Robert’s career spans more than three decades across luxury hospitality, corporate dining, high-profile New York operations and consultancy work, underpinned by classical French training and large-scale kitchen leadership.

He began in London with the Roux brothers, working across several of their operations before finishing at Le Gavroche in the early 1990s, progressing from commis to chef de partie.

He then moved to the USA, holding senior kitchen roles including sous chef at The Point Resort in Lake Placid and executive head chef at Lake Placid Lodge, where he led the opening and culinary operation of a resort with a restaurant, bars and events.

Robert then spent a significant period with Citi, as a private personal chef and then executive culinary director and private client chef in New York.

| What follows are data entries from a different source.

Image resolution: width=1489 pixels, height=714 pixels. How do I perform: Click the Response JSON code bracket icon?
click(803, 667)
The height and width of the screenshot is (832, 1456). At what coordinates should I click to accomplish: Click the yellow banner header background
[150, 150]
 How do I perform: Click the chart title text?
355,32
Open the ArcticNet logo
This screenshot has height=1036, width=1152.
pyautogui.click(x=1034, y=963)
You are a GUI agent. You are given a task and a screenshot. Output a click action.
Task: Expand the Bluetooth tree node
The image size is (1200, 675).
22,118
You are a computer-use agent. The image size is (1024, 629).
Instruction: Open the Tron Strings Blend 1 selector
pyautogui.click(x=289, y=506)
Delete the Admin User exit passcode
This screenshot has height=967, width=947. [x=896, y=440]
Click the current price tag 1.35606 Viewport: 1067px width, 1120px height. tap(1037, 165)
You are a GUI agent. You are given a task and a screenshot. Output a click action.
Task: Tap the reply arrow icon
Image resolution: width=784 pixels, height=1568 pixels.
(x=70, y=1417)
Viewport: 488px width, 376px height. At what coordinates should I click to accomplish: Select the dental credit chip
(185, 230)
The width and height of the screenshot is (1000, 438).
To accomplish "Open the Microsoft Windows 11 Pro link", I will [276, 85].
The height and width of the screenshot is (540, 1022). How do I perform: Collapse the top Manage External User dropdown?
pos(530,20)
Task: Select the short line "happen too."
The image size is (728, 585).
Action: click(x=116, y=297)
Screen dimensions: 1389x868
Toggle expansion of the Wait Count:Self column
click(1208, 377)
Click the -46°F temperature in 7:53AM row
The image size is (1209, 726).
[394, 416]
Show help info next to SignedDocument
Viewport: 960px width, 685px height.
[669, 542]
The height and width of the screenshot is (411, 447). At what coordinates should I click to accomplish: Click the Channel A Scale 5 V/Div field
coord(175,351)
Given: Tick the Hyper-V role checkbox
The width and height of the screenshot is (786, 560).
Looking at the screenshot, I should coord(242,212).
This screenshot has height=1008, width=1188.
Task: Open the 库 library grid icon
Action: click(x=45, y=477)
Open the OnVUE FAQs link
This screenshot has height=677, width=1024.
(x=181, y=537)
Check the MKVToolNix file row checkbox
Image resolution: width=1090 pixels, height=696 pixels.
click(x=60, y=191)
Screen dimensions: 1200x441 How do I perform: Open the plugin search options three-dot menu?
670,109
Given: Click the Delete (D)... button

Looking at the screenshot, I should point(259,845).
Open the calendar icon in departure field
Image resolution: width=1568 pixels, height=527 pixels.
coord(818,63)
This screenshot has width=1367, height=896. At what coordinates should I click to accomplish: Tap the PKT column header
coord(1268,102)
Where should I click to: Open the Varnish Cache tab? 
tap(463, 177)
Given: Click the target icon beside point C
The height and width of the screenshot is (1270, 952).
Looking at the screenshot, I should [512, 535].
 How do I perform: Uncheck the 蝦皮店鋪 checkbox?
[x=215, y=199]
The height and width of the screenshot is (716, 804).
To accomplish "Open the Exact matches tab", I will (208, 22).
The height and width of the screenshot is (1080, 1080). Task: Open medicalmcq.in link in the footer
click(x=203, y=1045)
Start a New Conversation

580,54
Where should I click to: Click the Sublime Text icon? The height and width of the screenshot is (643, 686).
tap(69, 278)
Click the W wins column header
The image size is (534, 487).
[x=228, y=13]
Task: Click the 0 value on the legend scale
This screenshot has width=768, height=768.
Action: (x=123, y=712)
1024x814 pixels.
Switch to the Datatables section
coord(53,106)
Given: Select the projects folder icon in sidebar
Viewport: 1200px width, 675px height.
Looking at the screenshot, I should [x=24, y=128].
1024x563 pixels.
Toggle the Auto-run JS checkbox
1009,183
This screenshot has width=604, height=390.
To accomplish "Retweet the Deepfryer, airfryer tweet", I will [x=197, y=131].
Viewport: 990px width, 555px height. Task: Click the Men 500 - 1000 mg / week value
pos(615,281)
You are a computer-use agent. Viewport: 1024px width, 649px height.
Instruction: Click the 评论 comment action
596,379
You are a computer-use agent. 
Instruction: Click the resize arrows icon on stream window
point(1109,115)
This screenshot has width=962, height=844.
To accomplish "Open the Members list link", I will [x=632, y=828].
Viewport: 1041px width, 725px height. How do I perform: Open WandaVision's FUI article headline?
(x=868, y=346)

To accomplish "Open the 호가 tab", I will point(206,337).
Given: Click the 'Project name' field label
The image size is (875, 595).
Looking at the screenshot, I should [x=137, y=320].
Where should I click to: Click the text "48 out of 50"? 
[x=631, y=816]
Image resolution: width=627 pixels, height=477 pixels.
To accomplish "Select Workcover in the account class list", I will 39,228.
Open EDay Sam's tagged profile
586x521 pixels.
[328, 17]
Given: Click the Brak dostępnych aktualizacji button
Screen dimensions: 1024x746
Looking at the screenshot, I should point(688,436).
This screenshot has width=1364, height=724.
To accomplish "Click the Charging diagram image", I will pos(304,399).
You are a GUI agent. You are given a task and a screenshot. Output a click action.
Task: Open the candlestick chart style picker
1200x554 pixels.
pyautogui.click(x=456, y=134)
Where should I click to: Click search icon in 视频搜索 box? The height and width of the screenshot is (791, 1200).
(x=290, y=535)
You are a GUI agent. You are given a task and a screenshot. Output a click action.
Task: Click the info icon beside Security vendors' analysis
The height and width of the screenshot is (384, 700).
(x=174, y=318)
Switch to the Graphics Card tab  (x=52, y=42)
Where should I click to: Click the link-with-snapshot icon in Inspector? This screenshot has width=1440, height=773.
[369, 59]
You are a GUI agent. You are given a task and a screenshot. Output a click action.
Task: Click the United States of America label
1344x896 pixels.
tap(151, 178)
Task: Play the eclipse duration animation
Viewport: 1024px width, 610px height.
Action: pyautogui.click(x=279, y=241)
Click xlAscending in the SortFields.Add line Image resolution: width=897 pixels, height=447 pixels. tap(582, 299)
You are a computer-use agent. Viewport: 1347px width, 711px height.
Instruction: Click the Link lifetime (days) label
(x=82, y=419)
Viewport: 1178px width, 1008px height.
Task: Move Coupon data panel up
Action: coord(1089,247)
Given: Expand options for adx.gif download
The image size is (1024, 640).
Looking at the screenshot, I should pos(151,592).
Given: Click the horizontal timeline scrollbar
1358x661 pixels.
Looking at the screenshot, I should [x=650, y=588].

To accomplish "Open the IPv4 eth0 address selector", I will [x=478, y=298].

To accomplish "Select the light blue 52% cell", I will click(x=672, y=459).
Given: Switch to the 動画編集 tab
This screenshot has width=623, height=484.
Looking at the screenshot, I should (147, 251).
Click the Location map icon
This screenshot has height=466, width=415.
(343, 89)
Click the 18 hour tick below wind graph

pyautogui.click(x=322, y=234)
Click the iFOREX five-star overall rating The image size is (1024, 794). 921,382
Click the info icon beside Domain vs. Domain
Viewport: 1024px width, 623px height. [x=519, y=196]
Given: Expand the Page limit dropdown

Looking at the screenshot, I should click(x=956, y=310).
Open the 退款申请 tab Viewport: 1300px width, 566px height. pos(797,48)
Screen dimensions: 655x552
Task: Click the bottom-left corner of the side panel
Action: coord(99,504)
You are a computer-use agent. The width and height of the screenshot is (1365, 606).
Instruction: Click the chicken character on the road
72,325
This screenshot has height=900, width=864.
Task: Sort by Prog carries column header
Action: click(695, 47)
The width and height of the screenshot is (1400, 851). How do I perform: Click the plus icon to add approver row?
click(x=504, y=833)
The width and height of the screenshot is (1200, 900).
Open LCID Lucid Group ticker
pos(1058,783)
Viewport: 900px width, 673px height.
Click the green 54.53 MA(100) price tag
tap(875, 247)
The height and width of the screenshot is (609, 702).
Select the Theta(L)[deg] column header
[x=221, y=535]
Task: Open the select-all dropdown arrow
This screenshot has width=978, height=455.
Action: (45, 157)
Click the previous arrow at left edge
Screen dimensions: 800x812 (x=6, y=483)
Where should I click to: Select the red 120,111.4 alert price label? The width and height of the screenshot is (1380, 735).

He then spent time at The Dandelion in Philadelphia and Rainbow Room in New York.

More recently, Robert has taken on freelance consultant chef and partner work across various operations, eventually relocating to London to team up with Thomas Franks.

 
 
 
 
 
 
 
 
 
 
 
 
 
 
 

A post shared by Marco Novella (@marco.novella)

The St Regis London

The St Regis London in Mayfair is part of Marriott International’s luxury portfolio and sits among a dense concentration of high-end hotels, restaurants and private members’ clubs.

Founded in New York in 1904, the St Regis brand is known globally for its heritage-led approach to hospitality, refined service standards and long association with luxury travel. Food and beverage is a key part of that identity across the group’s international portfolio.

It was previously announced Marco Novella had been hired as general manager.

Commenting on Robert’s appointment, Marco said: “We are absolutely delighted to have you on board.

“The St Regis London culinary offering will be outstanding under your leadership.

“The future is bright, and we look forward to sharing more exciting announcements very soon.”

A family name in British hospitality

Robert is the twin brother of Tom Aikens, the Michelin-starred chef known for his work at Pied à Terre and later at his eponymous restaurant, Tom Aikens, in Chelsea. He now holds a Michelin star at Muse.

While the brothers have followed distinct career paths, both have been shaped by classical training and a commitment to technical excellence.

Tom Aikens remains one of the most prominent figures in British fine dining, but Robert’s career has developed more quietly within professional kitchens and hotel environments, away from the spotlight of chef-patron ownership.